===== Page extract
Special Edition Using SGML:Developing for the World Wide Web

Table of Contents

A problem with most search tools is that they don’t index the content in relation to the tagging. So even though you can search for “John” and “Smith,” you can’t insist that they show up in the same paragraph. You can’t search for “Save” only where it’s mentioned in a FORM element, or “Picture” only within an A (link) element. You especially can’t search for “Save” where it’s in the documentation of menu items for a software package (since HTML has no tag for that).

SGML-aware servers usually can do all these types of searches, and enable you to be much more precise in your queries. Even if your client is getting only HTML, it should still be possible for the server to search the original SGML for you. If it can’t, you might want to look for a better server rather than changing your data.

Note:
Precise searching is really a technical term for information retrieval nerds; it means that you don’t get a lot of irrelevant information in addition to what you want. Watch out for the opposite problem too, even though it doesn’t happen as much with most Web search tools; if you don’t get enough of the information you do want, that’s called a recall problem.
==========
_Task list_.
1/ In the SGML search passage, what is a recall problem?
2/ Locate every line of the rows that contains the word "Open" and copy each one. Case counts.
The SGML passage and the rows are separate material with no connection to each other.
===== Stored rows
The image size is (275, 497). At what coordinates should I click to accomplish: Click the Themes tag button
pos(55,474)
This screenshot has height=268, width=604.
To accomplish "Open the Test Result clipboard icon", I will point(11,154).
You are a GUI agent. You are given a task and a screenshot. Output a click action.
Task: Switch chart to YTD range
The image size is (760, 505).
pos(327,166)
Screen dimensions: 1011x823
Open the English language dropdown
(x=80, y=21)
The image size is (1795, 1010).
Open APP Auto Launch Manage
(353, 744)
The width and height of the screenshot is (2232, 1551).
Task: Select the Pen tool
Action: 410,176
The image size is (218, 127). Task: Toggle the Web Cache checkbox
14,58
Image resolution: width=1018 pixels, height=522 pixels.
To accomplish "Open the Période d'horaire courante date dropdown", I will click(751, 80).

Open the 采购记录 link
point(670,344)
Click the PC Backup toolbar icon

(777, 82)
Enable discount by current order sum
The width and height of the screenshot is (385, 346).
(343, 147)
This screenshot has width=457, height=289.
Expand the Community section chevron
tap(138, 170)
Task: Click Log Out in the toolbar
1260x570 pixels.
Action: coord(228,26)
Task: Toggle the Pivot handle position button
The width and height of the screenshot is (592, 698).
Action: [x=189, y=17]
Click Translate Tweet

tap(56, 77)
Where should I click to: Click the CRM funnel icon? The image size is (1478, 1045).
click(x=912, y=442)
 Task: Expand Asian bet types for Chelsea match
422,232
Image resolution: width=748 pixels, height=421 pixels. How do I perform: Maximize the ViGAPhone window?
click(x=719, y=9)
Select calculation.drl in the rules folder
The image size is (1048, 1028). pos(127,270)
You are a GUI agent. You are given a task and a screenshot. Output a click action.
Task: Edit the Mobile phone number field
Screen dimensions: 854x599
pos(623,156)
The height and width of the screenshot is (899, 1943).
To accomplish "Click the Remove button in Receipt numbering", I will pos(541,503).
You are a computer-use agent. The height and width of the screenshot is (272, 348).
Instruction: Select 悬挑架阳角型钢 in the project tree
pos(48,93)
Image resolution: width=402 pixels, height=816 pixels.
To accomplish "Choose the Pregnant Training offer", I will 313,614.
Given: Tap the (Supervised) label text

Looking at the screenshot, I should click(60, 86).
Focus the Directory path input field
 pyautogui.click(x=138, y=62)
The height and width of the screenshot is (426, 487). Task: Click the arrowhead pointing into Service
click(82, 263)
==========
_Results for each task_.
1/ A recall problem is when you don't get enough of the information you do want.

2/
To accomplish "Open the Test Result clipboard icon", I will point(11,154).
Open the English language dropdown
Open APP Auto Launch Manage
To accomplish "Open the Période d'horaire courante date dropdown", I will click(751, 80).
Open the 采购记录 link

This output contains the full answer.